题意：求各个斜线，各个直线上连续的S或s的最大值，然后输出结果。

分析：暴力啊。。。。

#include <cstdio>
#include <cstring>
#include <cstdlib>
#include <cmath>
#include <deque>
#include <vector>
#include <queue>
#include <iostream>
#include <algorithm>
#include <map>
#include <set>
#include <ctime>
using namespace std;
typedef long long LL;
typedef double DB;
#define For(i, s, t) for(int i = (s); i <= (t); i++)
#define Ford(i, s, t) for(int i = (s); i >= (t); i--)
#define Rep(i, t) for(int i = (0); i < (t); i++)
#define Repn(i, t) for(int i = ((t)-1); i >= (0); i--)
#define rep(i, x, t) for(int i = (x); i < (t); i++)
#define MIT (2147483647)
#define INF (1000000001)
#define MLL (1000000000000000001LL)
#define sz(x) ((int) (x).size())
#define clr(x, y) memset(x, y, sizeof(x))
#define puf push_front
#define pub push_back
#define pof pop_front
#define pob pop_back
#define ft first
#define sd second
#define mk make_pair
inline void SetIO(string Name) {
    string Input = Name+".in",
    Output = Name+".out";
    freopen(Input.c_str(), "r", stdin),
    freopen(Output.c_str(), "w", stdout);
}

inline int Getint() {
    int Ret = 0;
    char Ch = ' ';
    bool Flag = 0;
    while(!(Ch >= '0' && Ch <= '9')) {
        if(Ch == '-') Flag ^= 1;
        Ch = getchar();
    }
    while(Ch >= '0' && Ch <= '9') {
        Ret = Ret*10+Ch-'0';
        Ch = getchar();
    }
    return Flag ? -Ret : Ret;
}

const int N = 1410;
int n;
char Map[N][N];

inline void Input() {
    scanf("%d", &n);
    getchar();
    For(i, 1, n) scanf("%s", Map[i]+1);
}

inline void Updata(int &x, int &y) {
    x = max(x, y);
    y = 0;
}

inline bool Check(int x, int y) {
    if(x > n || y > n || x < 1 || y < 1) return 0;
    return 1;
}

inline void Next(int &x, int &y) {
    x++, y++;
}

inline int Work(char C) {
    int Ret = 0;
    int Tmp = 0;
    For(i, 1, n) {
        For(j, 1, n)
            if(Map[i][j] == C) Tmp++;
            else Updata(Ret, Tmp);
        Updata(Ret, Tmp);
    }
    
    For(j, 1, n) {
        For(i, 1, n)
            if(Map[i][j] == C) Tmp++;
            else Updata(Ret, Tmp);
        Updata(Ret, Tmp);
    }
    
    For(i, 1, n) {
        for(int x = 1, y = i; Check(x, y); x++, y++)

# # #

*任务说明*.
根据上面的文本摘录中 Updata 函数的写法，说明在逐行统计时，为什么内层循环结束后还要再调用一次 Updata(Ret, Tmp)。

[截图定位数据]

# # #

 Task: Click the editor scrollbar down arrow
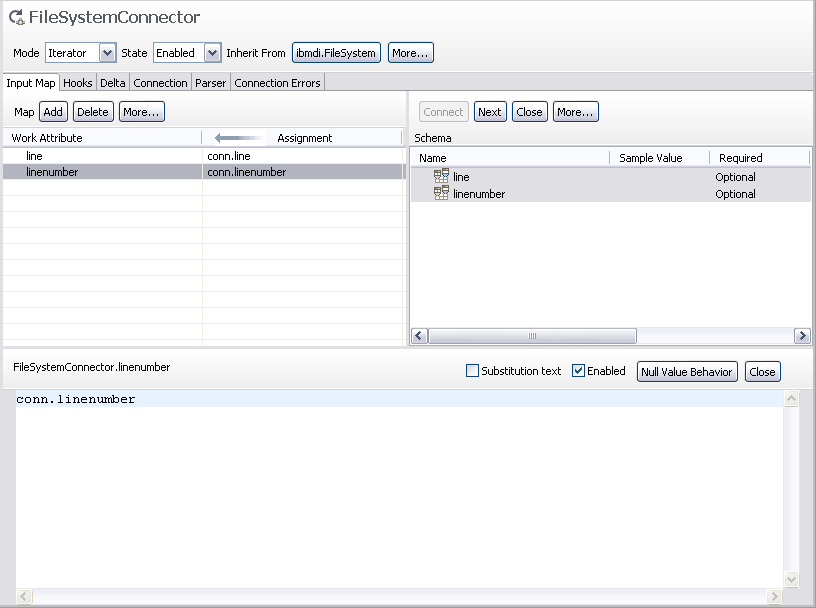(791, 579)
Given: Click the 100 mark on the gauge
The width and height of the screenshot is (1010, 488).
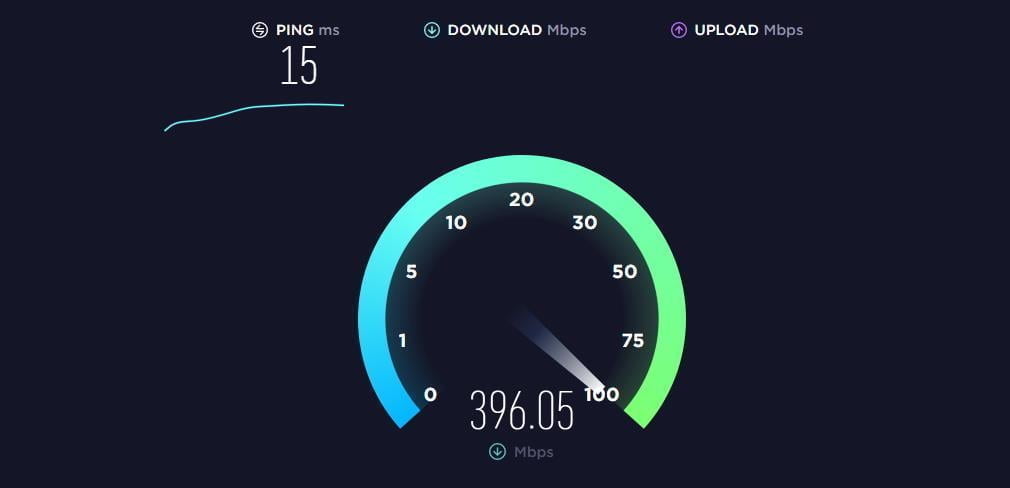Looking at the screenshot, I should (602, 394).
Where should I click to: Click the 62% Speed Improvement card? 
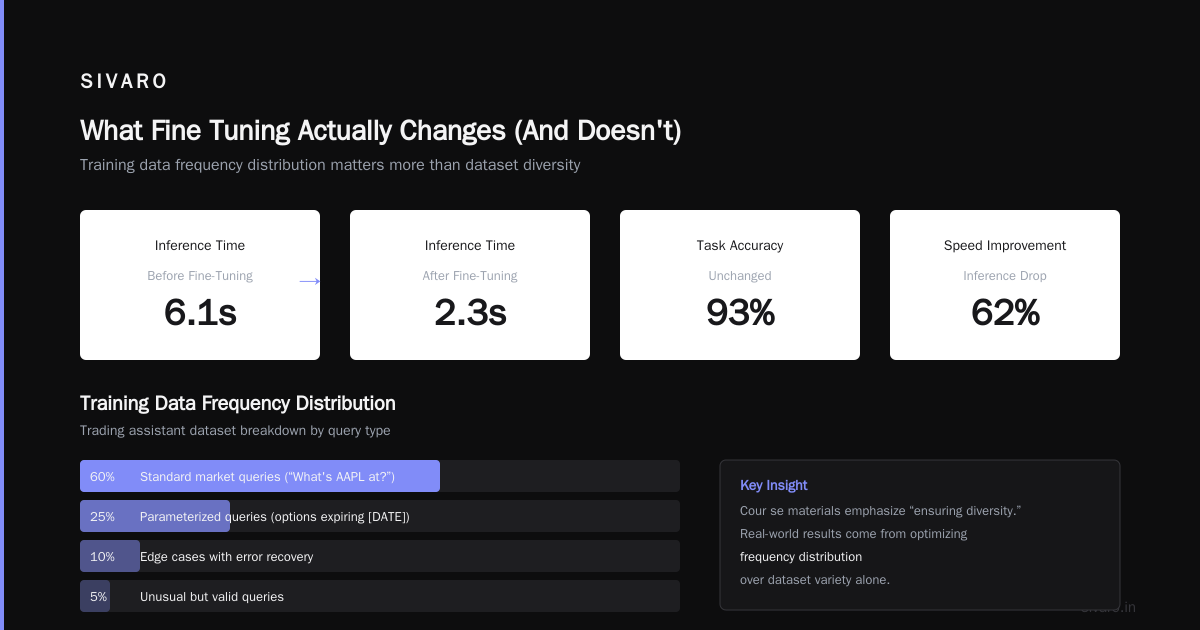[1005, 285]
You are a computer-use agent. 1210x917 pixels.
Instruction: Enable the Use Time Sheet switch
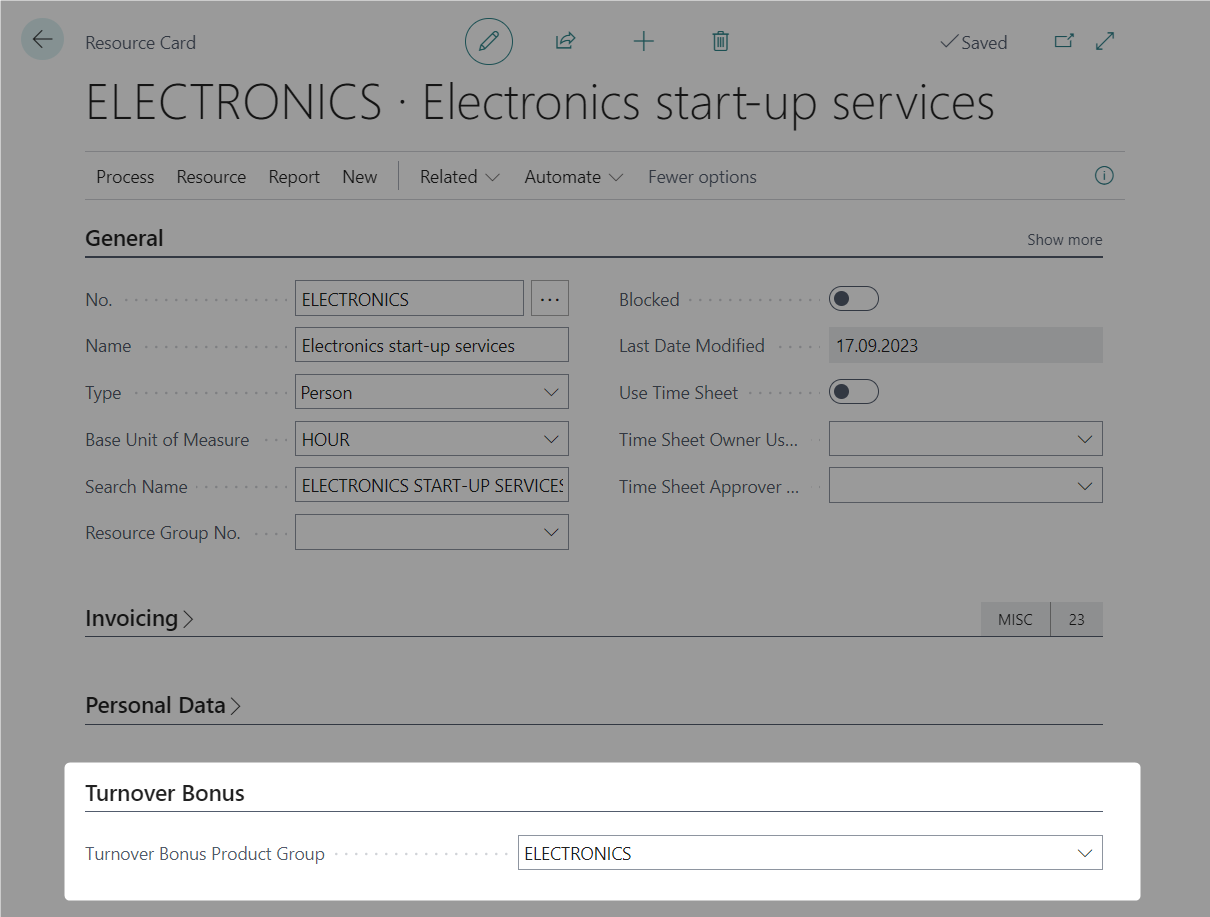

# # #

*练习结果*.
Updata 会把 Ret 更新为 Ret 与 Tmp 中的较大值，并把 Tmp 清零。如果一行末尾的字符一直与 C 相同，这段连续的计数不会被循环中的 else 分支记录。在行末再调用一次，可以把这段计入最大值，同时清零计数，使它不会接到下一行上。